[TASK DATA]

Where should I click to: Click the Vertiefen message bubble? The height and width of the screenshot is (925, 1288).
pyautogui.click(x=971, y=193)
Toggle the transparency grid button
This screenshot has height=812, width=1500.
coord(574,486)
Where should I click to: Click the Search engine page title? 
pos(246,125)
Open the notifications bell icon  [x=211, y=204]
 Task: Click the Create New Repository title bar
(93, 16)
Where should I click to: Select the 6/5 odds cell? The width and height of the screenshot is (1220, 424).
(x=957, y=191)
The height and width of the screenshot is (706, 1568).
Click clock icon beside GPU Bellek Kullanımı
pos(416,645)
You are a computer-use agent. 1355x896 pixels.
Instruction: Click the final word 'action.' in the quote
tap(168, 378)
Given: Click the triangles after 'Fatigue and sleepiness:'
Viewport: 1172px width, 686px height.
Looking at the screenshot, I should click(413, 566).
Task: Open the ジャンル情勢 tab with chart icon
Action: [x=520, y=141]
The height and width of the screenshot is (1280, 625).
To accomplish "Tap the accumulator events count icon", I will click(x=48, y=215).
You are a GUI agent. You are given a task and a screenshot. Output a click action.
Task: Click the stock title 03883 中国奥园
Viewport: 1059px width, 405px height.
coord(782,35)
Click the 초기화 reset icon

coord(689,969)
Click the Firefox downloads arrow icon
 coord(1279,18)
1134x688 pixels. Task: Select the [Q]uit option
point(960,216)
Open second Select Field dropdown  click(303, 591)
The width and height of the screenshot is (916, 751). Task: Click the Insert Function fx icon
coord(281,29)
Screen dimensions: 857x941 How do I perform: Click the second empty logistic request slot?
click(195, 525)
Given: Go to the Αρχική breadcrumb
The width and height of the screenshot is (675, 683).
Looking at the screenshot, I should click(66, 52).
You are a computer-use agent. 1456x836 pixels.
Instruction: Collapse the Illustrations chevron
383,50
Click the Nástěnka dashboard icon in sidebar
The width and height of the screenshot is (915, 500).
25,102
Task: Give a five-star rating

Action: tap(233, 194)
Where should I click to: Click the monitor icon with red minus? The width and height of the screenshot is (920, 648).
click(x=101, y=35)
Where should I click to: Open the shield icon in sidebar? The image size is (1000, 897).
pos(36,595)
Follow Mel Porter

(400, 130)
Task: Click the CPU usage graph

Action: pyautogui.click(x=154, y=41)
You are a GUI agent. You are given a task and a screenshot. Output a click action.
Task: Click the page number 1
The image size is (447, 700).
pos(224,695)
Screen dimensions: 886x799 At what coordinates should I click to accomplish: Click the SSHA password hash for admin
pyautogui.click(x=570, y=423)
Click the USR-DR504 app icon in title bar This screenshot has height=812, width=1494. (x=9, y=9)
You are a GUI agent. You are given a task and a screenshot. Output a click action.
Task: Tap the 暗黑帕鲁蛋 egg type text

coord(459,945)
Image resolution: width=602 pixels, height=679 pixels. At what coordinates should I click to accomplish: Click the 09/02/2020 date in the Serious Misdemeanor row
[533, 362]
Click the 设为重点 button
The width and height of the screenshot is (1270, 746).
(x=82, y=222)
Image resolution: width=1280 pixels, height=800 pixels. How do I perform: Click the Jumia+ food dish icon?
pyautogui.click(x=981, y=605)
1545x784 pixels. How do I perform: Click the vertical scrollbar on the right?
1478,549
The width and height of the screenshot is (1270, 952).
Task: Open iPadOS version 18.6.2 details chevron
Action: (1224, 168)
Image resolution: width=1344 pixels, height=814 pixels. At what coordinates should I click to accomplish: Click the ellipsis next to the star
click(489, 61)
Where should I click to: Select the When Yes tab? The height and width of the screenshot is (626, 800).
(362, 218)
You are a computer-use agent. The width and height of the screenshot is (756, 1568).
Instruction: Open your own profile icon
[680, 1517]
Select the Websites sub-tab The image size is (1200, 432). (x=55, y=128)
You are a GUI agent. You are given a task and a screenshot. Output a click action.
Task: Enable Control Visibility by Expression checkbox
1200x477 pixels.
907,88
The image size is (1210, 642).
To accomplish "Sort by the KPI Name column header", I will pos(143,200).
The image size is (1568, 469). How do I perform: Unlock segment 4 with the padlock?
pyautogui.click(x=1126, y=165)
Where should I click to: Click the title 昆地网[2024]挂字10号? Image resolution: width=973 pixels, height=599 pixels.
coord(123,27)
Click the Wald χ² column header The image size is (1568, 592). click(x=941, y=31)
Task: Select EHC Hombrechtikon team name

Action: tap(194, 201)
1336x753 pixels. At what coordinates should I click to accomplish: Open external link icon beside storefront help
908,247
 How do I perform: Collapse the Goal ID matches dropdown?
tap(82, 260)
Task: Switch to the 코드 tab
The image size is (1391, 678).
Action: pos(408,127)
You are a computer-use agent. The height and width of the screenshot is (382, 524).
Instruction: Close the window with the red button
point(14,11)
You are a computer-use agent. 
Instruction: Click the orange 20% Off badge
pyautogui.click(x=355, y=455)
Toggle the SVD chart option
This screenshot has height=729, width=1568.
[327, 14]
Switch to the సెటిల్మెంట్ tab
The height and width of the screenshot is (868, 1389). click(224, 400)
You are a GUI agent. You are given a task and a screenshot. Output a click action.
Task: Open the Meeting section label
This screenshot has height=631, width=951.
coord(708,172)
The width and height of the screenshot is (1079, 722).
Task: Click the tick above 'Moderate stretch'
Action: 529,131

[/TASK DATA]

--- REQUIREMENT ---
Your task is to retype the data exactly, with no line missing.

--- RESPONSE ---
Where should I click to: Click the Vertiefen message bubble? The height and width of the screenshot is (925, 1288).
pyautogui.click(x=971, y=193)
Toggle the transparency grid button
This screenshot has height=812, width=1500.
coord(574,486)
Where should I click to: Click the Search engine page title? 
pos(246,125)
Open the notifications bell icon  [x=211, y=204]
 Task: Click the Create New Repository title bar
(93, 16)
Where should I click to: Select the 6/5 odds cell? The width and height of the screenshot is (1220, 424).
(x=957, y=191)
The height and width of the screenshot is (706, 1568).
Click clock icon beside GPU Bellek Kullanımı
pos(416,645)
You are a computer-use agent. 1355x896 pixels.
Instruction: Click the final word 'action.' in the quote
tap(168, 378)
Given: Click the triangles after 'Fatigue and sleepiness:'
Viewport: 1172px width, 686px height.
Looking at the screenshot, I should click(413, 566).
Task: Open the ジャンル情勢 tab with chart icon
Action: [x=520, y=141]
The height and width of the screenshot is (1280, 625).
To accomplish "Tap the accumulator events count icon", I will click(x=48, y=215).
You are a GUI agent. You are given a task and a screenshot. Output a click action.
Task: Click the stock title 03883 中国奥园
Viewport: 1059px width, 405px height.
coord(782,35)
Click the 초기화 reset icon

coord(689,969)
Click the Firefox downloads arrow icon
 coord(1279,18)
1134x688 pixels. Task: Select the [Q]uit option
point(960,216)
Open second Select Field dropdown  click(303, 591)
The width and height of the screenshot is (916, 751). Task: Click the Insert Function fx icon
coord(281,29)
Screen dimensions: 857x941 How do I perform: Click the second empty logistic request slot?
click(195, 525)
Given: Go to the Αρχική breadcrumb
The width and height of the screenshot is (675, 683).
Looking at the screenshot, I should click(66, 52).
You are a computer-use agent. 1456x836 pixels.
Instruction: Collapse the Illustrations chevron
383,50
Click the Nástěnka dashboard icon in sidebar
The width and height of the screenshot is (915, 500).
25,102
Task: Give a five-star rating

Action: tap(233, 194)
Where should I click to: Click the monitor icon with red minus? The width and height of the screenshot is (920, 648).
click(x=101, y=35)
Where should I click to: Open the shield icon in sidebar? The image size is (1000, 897).
pos(36,595)
Follow Mel Porter

(400, 130)
Task: Click the CPU usage graph

Action: pyautogui.click(x=154, y=41)
You are a GUI agent. You are given a task and a screenshot. Output a click action.
Task: Click the page number 1
The image size is (447, 700).
pos(224,695)
Screen dimensions: 886x799 At what coordinates should I click to accomplish: Click the SSHA password hash for admin
pyautogui.click(x=570, y=423)
Click the USR-DR504 app icon in title bar This screenshot has height=812, width=1494. (x=9, y=9)
You are a GUI agent. You are given a task and a screenshot. Output a click action.
Task: Tap the 暗黑帕鲁蛋 egg type text

coord(459,945)
Image resolution: width=602 pixels, height=679 pixels. At what coordinates should I click to accomplish: Click the 09/02/2020 date in the Serious Misdemeanor row
[533, 362]
Click the 设为重点 button
The width and height of the screenshot is (1270, 746).
(x=82, y=222)
Image resolution: width=1280 pixels, height=800 pixels. How do I perform: Click the Jumia+ food dish icon?
pyautogui.click(x=981, y=605)
1545x784 pixels. How do I perform: Click the vertical scrollbar on the right?
1478,549
The width and height of the screenshot is (1270, 952).
Task: Open iPadOS version 18.6.2 details chevron
Action: (1224, 168)
Image resolution: width=1344 pixels, height=814 pixels. At what coordinates should I click to accomplish: Click the ellipsis next to the star
click(489, 61)
Where should I click to: Select the When Yes tab? The height and width of the screenshot is (626, 800).
(362, 218)
You are a computer-use agent. The width and height of the screenshot is (756, 1568).
Instruction: Open your own profile icon
[680, 1517]
Select the Websites sub-tab The image size is (1200, 432). (x=55, y=128)
You are a GUI agent. You are given a task and a screenshot. Output a click action.
Task: Enable Control Visibility by Expression checkbox
1200x477 pixels.
907,88
The image size is (1210, 642).
To accomplish "Sort by the KPI Name column header", I will pos(143,200).
The image size is (1568, 469). How do I perform: Unlock segment 4 with the padlock?
pyautogui.click(x=1126, y=165)
Where should I click to: Click the title 昆地网[2024]挂字10号? Image resolution: width=973 pixels, height=599 pixels.
coord(123,27)
Click the Wald χ² column header The image size is (1568, 592). click(x=941, y=31)
Task: Select EHC Hombrechtikon team name

Action: tap(194, 201)
1336x753 pixels. At what coordinates should I click to accomplish: Open external link icon beside storefront help
908,247
 How do I perform: Collapse the Goal ID matches dropdown?
tap(82, 260)
Task: Switch to the 코드 tab
The image size is (1391, 678).
Action: pos(408,127)
You are a computer-use agent. The height and width of the screenshot is (382, 524).
Instruction: Close the window with the red button
point(14,11)
You are a computer-use agent. 
Instruction: Click the orange 20% Off badge
pyautogui.click(x=355, y=455)
Toggle the SVD chart option
This screenshot has height=729, width=1568.
[327, 14]
Switch to the సెటిల్మెంట్ tab
The height and width of the screenshot is (868, 1389). click(224, 400)
You are a GUI agent. You are given a task and a screenshot. Output a click action.
Task: Open the Meeting section label
This screenshot has height=631, width=951.
coord(708,172)
The width and height of the screenshot is (1079, 722).
Task: Click the tick above 'Moderate stretch'
Action: 529,131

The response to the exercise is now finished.